I groan. “Okay, for the last time, I didn’t steal Mom’s car! I just . . . borrowed it for one evening. It was more like joyriding, not grand theft auto or something.”

“Are you certain about that?” Dad asks with a raised eyebrow.

I am, actually. Hoshiko Googled it once we were on the highway and headed for the show.

“Well, you won’t be doing any joyriding for the next two months, young lady,” Mom says with a shake of her head. “Or having much joy at all.”

“I’m choosing to think of this as a twisted type of blessing,” Dad says, careful to look at me rather than at Mom. They almost never make eye contact. “I get to spend quality time with my daughter, and you can broaden your interests while you’re here.”

I sigh and hunch my shoulders. Half of me wants to kneel on this sidewalk next to the discarded napkins and cigarette butts and beg them to rethink this, but I bite my tongue. The other, rational half knows my punishment could’ve been worse. But the thing is, I don’t want to spend more time with Dad, and I don’t want to work at his game store. For the past five years I’ve spent every other weekend at his apartment--watching TV, eating frozen pizza, and barely talking--and that’s all the bonding time I’m up for. He made his priorities known when he chose this store over Mom and me. He shouldn’t be allowed to have his cake and eat it too. But it’s clear that the time for debating this is over.

“Well . . .” Mom rocks back on her heels. “Have a good first shift. I’ll be back at nine to pick you up.”

I wave goodbye and try to keep a neutral expression as I follow Dad to the entrance. In the grand scheme of things, eight weeks is nothing. A blip in time.
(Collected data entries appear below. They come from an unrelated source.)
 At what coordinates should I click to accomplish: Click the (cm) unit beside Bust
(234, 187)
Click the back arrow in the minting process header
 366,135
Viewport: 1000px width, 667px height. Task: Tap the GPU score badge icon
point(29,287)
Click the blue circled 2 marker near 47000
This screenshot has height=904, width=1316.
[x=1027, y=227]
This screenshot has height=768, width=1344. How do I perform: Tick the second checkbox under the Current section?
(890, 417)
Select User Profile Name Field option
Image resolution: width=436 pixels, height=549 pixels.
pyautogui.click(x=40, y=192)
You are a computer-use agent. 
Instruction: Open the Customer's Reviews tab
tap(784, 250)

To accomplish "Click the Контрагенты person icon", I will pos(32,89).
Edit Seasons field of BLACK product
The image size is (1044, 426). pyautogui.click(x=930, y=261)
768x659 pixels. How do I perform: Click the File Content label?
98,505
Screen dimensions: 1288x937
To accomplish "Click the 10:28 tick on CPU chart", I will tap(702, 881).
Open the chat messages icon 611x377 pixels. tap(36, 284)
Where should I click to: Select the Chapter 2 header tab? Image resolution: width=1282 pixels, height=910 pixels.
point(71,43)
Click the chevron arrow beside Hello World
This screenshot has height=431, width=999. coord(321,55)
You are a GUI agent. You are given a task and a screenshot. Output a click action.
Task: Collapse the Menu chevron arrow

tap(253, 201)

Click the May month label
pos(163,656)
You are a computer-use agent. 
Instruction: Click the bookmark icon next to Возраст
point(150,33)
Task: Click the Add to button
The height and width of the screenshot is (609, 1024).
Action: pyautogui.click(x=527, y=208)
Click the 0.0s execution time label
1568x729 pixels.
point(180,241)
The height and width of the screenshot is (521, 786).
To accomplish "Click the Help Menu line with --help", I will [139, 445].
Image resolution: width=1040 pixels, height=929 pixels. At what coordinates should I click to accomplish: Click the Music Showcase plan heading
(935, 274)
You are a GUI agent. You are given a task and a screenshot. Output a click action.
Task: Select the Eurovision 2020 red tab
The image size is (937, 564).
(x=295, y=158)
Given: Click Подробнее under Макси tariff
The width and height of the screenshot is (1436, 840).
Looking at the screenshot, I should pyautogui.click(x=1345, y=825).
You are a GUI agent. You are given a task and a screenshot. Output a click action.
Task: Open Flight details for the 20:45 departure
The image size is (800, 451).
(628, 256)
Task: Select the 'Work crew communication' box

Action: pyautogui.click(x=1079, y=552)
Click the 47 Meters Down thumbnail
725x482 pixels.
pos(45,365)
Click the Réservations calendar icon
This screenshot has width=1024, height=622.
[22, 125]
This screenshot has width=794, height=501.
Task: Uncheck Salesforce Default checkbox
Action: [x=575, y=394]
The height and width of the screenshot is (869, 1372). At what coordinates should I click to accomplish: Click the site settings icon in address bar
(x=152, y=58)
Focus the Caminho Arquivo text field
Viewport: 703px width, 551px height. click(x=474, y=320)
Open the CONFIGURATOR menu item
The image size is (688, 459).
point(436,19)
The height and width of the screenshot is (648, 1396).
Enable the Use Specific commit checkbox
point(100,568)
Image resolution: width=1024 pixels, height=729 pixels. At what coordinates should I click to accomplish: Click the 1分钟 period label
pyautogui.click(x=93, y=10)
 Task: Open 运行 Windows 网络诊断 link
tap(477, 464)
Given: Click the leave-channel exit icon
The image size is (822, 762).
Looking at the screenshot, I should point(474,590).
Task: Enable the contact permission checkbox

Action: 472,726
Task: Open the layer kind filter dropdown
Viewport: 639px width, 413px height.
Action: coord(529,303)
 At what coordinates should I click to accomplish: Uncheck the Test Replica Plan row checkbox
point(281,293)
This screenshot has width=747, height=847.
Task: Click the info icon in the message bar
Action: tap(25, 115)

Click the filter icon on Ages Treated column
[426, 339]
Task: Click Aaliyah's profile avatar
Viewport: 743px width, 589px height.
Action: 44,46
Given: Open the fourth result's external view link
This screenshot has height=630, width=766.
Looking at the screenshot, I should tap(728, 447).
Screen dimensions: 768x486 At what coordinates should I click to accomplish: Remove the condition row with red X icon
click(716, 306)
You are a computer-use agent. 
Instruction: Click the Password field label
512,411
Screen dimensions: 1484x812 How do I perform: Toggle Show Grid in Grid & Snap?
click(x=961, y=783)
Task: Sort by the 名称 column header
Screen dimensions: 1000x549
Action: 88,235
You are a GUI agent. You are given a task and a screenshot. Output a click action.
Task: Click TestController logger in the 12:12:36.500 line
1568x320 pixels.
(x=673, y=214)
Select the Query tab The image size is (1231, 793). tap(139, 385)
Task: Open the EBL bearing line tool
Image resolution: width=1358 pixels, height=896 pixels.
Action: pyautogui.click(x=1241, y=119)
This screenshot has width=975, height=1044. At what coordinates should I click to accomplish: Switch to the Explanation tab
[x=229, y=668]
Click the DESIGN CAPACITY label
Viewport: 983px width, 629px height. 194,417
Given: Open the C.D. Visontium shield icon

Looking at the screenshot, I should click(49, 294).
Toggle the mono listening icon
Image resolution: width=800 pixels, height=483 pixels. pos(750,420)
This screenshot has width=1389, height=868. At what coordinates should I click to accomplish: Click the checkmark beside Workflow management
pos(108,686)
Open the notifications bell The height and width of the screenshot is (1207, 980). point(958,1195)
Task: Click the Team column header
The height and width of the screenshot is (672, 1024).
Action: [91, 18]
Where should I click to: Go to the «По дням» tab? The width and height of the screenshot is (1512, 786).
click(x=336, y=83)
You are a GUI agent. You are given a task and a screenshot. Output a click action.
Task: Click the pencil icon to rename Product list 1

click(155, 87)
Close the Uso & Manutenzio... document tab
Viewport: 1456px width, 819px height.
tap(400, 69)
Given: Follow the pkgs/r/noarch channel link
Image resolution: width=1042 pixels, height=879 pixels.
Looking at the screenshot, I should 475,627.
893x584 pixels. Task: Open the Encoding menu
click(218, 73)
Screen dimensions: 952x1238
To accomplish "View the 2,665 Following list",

And luckily, preparations for our high school’s annual spring musical won’t start until late fall, so--if I’m on my best behavior and win back their trust these next few months--I should be ready to earn my place as the show’s student director before Starbucks stops selling PSLs.

“Here we are!” Dad says loudly, making me jump.

I peek over his shoulder. The store is dim and quiet, though it’s bigger than I thought it would be. It kind of looks like a hole-in-the-wall from the outside, but the interior is actually spacious . . . or it would be if it wasn’t absolutely crammed with stuff. There’s a long checkout counter to the left that’s up on a platform, maybe so the employees can see the entire floor. The rest of the space is filled with wooden shelving units. They don’t look professional, so maybe Dad built them himself. I vaguely recognize some of the games, like Warhammer, from Dad’s apartment. There are tons of D&D manuals and figurines, boxes of Pokémon and Magic cards, and displays of brushes and paints in every color for the tabletop game models Dad loves to collect.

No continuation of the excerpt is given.